Entrambi cresciuti nella militanza rautiana (da Pino Rauti, ideologo dello «sfondamento a sinistra», fondatore di Ordine nuovo, poi avversario storico nel Msi di Giorgio Almirante), Lanna e Perina furono a suo tempo attratti dalla fornace di quella eccentrica avventura ideologica che fu la Nuova destra.
Più che un gruppo, quello della Nd fu una stagione. Una geniale intuizione di Marco Tarchi: uscire dal tunnel del dopoguerra e finirla con il nostalgismo. Dagli anni 70 fino all’epoca del governo Craxi, grazie al lavoro di Tarchi la destra aggiornava il proprio bagaglio soprattutto a dispetto di dirigenti come Gianfranco Fini. Umberto Croppi, l’attuale assessore alla Cultura del Comune di Roma, per esempio, era quello che per evitare i soliti fasci littori e le adunate inventava le croci celtiche e i campi Hobbit. E veicolare le idee oltre l’angustia del recinto elettorale, il dialogare con intellettuali del livello di Massimo Cacciari e Giano Accade, sconfinare in mondi fino a quel momento chiusi quali l’editoria significava anche chiudere con un’idea vecchia della politica.
In un libro di Bruno Vespa del 2007, Storia d’Italia. Da Mussolini a Berlusconi, lo stesso Fini lo riconosce: «Eravamo in un piccolo mondo fuori dalla storia. Amministravamo il nostro orto. Solo qualcuno, tra noi, e cioè Beppe Niccolai, Mimmo Mennitti e Adolfo Urso, riteneva che con la caduta del Muro e con la svolta epocale conseguente sarebbe stato necessario uscire dagli steccati. Avevano ragione loro».

**Voci fornite:**
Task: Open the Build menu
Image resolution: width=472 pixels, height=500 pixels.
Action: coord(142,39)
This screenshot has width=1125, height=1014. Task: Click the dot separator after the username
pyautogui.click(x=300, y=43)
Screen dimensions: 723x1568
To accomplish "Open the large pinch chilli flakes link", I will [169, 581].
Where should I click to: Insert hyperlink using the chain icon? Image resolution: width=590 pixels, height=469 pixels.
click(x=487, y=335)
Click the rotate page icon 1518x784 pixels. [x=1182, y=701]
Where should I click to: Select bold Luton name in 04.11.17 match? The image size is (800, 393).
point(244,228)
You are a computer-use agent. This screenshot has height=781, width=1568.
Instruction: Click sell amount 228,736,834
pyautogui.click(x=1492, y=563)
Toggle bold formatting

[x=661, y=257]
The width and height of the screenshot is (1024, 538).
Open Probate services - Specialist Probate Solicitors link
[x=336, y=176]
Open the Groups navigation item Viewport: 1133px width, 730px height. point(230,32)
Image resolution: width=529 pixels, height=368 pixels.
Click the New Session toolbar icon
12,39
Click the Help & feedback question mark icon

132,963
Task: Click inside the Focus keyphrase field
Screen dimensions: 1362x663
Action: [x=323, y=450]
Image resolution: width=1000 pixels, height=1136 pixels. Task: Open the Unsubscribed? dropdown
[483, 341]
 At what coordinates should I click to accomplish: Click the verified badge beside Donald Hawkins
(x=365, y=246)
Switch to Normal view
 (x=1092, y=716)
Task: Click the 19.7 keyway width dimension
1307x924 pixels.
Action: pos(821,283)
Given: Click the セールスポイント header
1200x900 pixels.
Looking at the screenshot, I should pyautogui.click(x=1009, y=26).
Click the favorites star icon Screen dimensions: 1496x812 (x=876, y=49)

**Consegne dell'esercizio:**
• 1. Trascriva fedelmente, fra le voci fornite, il tratto che va dalla riga contenente "Task: Click the 19.7 keyway width dimension" fino alla fine delle voci, estremi compresi.
• 2. Prosegua il brano sulla Nuova destra a partire dal punto in cui si interrompe.
Il brano e le voci non hanno alcun legame tra loro.

**Risposte attese:**
• 1.
Task: Click the 19.7 keyway width dimension
1307x924 pixels.
Action: pos(821,283)
Given: Click the セールスポイント header
1200x900 pixels.
Looking at the screenshot, I should pyautogui.click(x=1009, y=26).
Click the favorites star icon Screen dimensions: 1496x812 (x=876, y=49)

• 2.
Oggi Tarchi, illustre politologo, docente all’Università di Firenze, è estraneo alla politica, se ne distacca decisamente ma la sua azione ormai remota presso la destra italiana sembra vivificare il suo «nemico», giusto quel Gianfranco Fini che non riusciva a tenere il passo con la Nd. L’attuale leader, infatti, veniva battuto ai congressi da Tarchi ma poi ripescato d’autorità da Almirante. Vecchie storie dunque, antichi torti, mentre quelli di oggi, uniti alle ragioni, sembrano ribaltare lo schema se si pensa che dalla cerchia di Tarchi arrivano gli editorialisti di oggi: Franco Cardini, su tutti, il massimo storico del Medioevo, che non teme di sfidare i mugugni provinciali redigendo sul giornale di Fini pezzi dove l’integrazione e il confronto culturale con l’Islam fanno da controcanto al bru bru islamofobo.
Non è un caso che lo sheik Omar Camiletti, il più autorevole fra gli intellettuali italiani di religione musulmana, firmi anche lui nel Secolo di oggi dove accanto ad Angelo Mellone (adesso scrive anche sul Foglio) e Alessandro Campi (storico) arrivano le nuove leve: i giovani di Farefuturo, quali Filippo Rossi (autore con Lanna di un grande successo Vallecchi, Fascisti immaginari) e Antonio Rapisarda. Collaudati anche in tv, questi ultimi, disinvolti e pronti ad aggiornare il torneo delle ospitate. Molti, dunque, sono i nomi che ritornano dalla stagione della Nuova destra: il filosofo Francesco Tomatis (considerato da Style del Corriere tra i pensatori neopop), quindi il costituzionalista Nicolò Zanon e, infine, Simone Paliaga, capoufficio stampa della sofisticata editrice Raffaello Cortina.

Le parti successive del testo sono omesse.